What to do = Transcribe exactly the lines from the one holding "1512x791 pixels. At" through the closing line of the entries below. Pictures stay out of the copy.

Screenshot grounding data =
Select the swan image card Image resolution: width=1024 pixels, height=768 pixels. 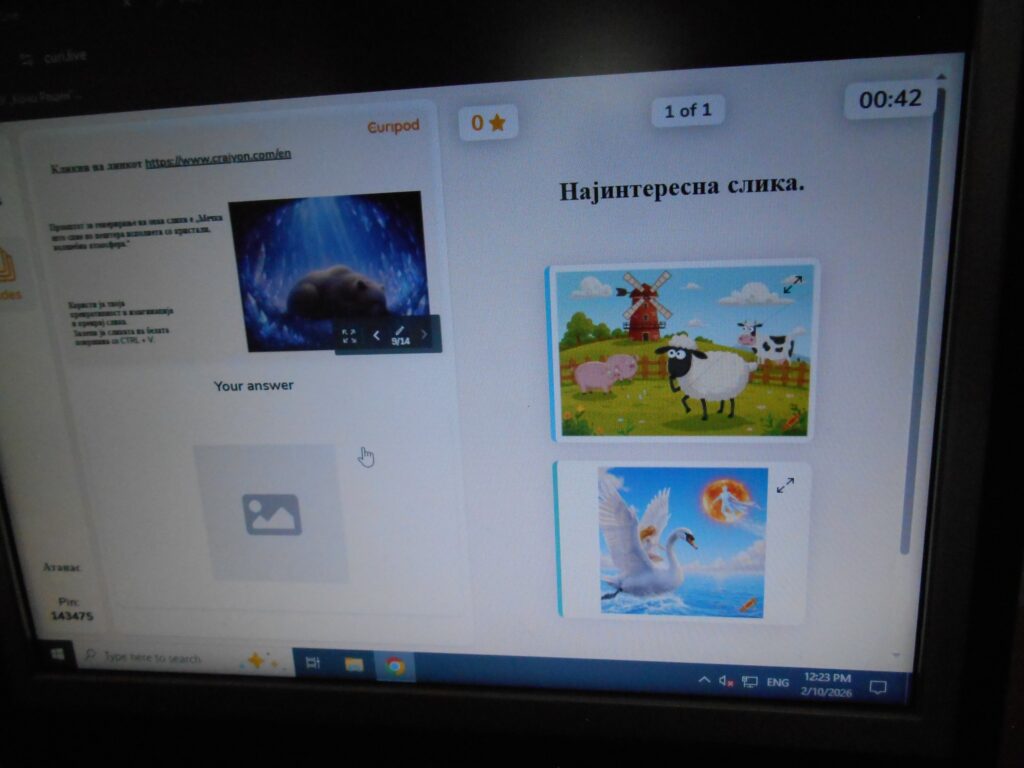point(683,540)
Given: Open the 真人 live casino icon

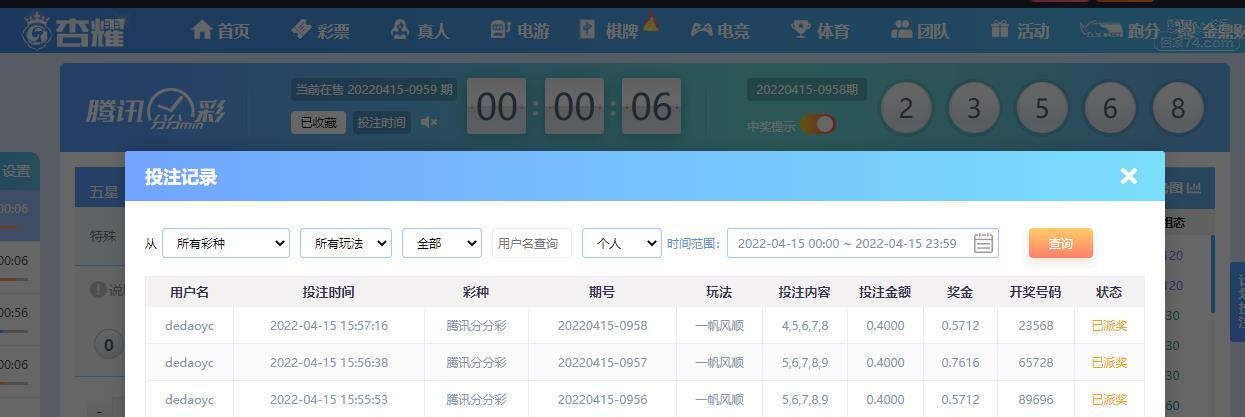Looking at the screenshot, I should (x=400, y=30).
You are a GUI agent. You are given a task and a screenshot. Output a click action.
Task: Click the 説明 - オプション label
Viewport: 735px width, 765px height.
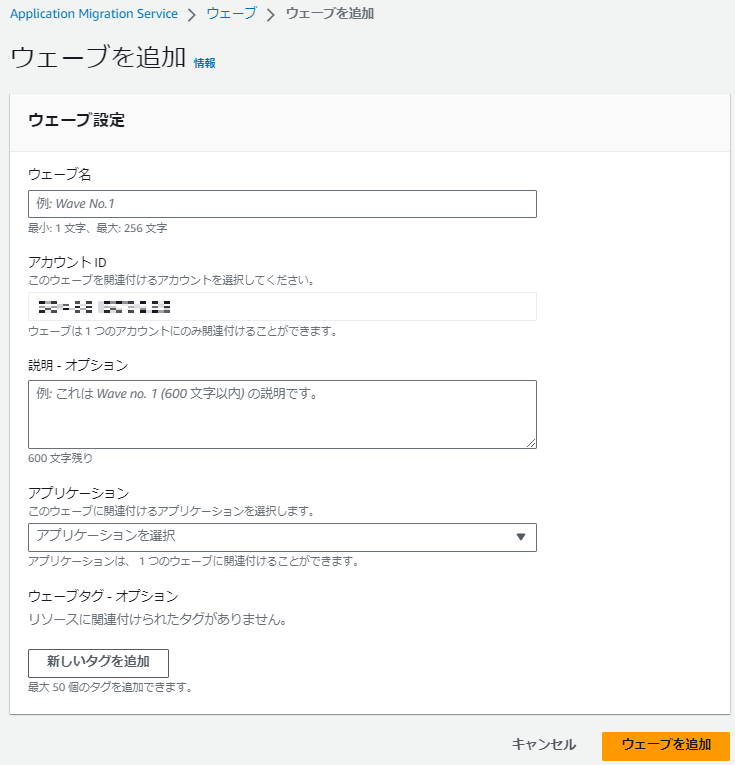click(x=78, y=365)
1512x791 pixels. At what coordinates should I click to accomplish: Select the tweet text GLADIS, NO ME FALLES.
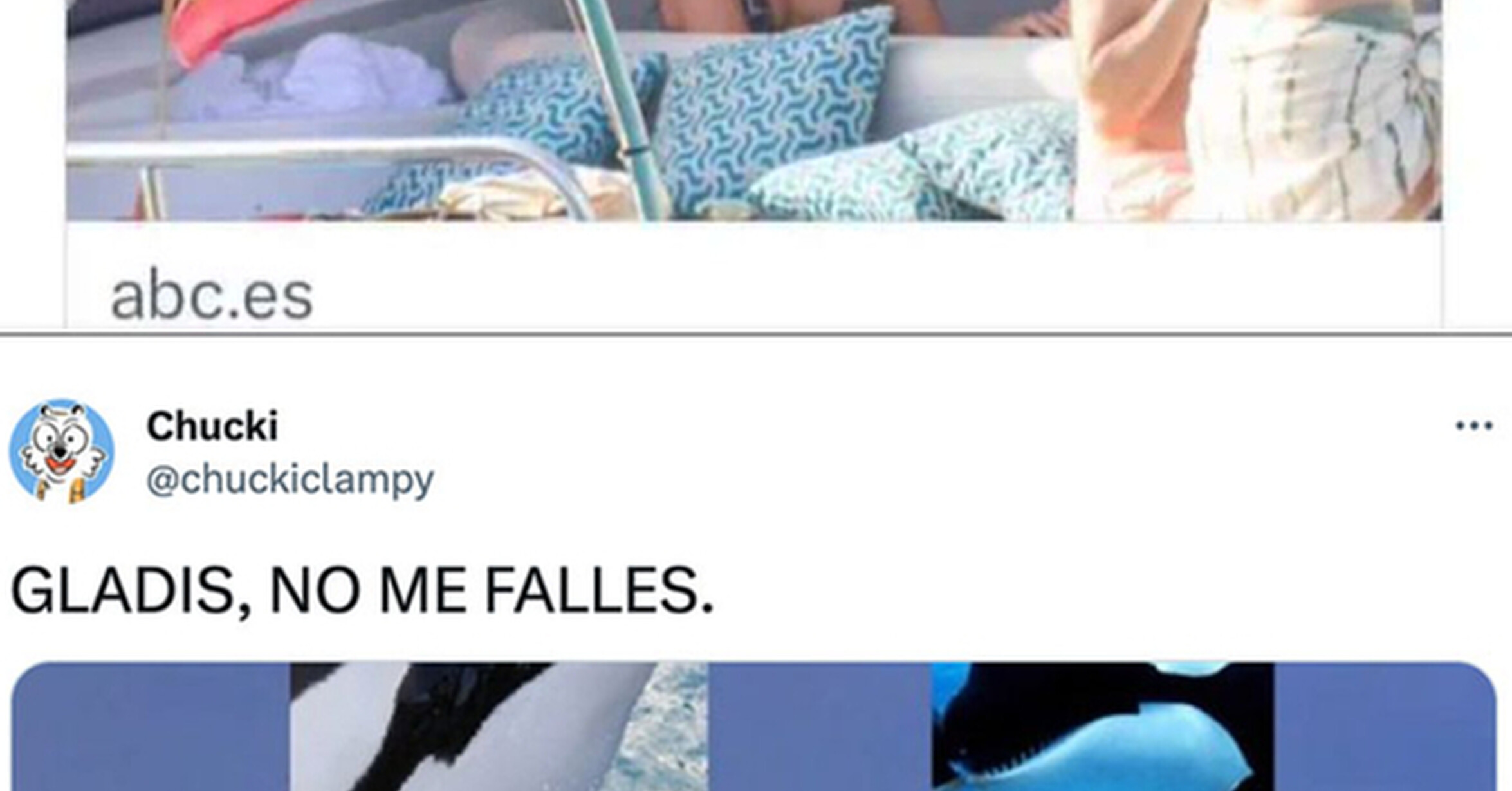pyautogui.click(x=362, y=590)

Exercise answer =
1512x791 pixels. At what coordinates should I click to accomplish: Select the tweet text GLADIS, NO ME FALLES.
pyautogui.click(x=362, y=590)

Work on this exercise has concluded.